AIM OF THE TASK: Lines that include the string "will" are the ones to copy from the entries below.

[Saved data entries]
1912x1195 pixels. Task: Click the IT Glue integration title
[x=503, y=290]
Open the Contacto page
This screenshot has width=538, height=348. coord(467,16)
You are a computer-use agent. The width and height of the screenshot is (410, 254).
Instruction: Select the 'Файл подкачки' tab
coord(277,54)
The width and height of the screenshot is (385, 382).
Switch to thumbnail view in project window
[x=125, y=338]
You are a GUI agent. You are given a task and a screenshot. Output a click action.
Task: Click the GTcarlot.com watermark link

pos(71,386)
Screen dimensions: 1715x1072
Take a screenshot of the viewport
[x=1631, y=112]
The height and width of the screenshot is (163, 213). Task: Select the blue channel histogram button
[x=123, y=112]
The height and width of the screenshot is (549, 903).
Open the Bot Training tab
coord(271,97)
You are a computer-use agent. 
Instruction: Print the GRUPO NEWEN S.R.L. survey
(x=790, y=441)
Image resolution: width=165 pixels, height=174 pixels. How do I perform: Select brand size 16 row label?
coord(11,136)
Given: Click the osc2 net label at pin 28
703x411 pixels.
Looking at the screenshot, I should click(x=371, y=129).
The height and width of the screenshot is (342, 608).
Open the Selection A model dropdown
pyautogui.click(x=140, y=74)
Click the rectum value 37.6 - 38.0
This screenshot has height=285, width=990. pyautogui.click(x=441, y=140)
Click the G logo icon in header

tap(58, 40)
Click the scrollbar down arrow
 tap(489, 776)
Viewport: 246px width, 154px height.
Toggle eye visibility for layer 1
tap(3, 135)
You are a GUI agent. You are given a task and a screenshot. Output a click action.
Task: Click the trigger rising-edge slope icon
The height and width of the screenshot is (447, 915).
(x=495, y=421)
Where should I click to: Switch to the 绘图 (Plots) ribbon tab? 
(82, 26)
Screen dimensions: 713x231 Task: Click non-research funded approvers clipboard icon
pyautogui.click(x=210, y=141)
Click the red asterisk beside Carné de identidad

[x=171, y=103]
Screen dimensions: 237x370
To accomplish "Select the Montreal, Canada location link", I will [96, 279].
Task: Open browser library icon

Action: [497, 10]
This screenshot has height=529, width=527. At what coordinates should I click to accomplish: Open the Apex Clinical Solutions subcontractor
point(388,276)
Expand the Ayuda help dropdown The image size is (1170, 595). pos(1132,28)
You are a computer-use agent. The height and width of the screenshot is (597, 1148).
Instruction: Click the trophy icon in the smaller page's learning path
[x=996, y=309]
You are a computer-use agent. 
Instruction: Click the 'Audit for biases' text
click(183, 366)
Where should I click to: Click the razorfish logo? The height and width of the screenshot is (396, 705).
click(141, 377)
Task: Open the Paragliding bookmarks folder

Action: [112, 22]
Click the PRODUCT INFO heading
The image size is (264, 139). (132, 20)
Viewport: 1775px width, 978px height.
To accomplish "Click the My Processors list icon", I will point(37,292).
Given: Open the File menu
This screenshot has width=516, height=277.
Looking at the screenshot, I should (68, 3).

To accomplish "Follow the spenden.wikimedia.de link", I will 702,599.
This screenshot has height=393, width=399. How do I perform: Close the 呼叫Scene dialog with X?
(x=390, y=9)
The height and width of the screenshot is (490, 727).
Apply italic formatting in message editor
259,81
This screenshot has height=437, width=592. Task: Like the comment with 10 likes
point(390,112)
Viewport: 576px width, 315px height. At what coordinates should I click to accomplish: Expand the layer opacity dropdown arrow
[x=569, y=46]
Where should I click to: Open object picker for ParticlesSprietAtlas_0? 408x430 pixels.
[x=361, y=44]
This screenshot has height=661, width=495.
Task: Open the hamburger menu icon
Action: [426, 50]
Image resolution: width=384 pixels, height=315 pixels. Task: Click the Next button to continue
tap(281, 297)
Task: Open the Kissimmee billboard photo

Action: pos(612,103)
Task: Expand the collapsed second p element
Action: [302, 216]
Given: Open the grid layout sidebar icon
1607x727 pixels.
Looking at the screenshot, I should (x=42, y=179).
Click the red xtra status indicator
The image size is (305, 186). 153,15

EXPECTED OUTPUT:
To accomplish "Select the Montreal, Canada location link", I will [96, 279].
To accomplish "Click the My Processors list icon", I will point(37,292).
To accomplish "Follow the spenden.wikimedia.de link", I will 702,599.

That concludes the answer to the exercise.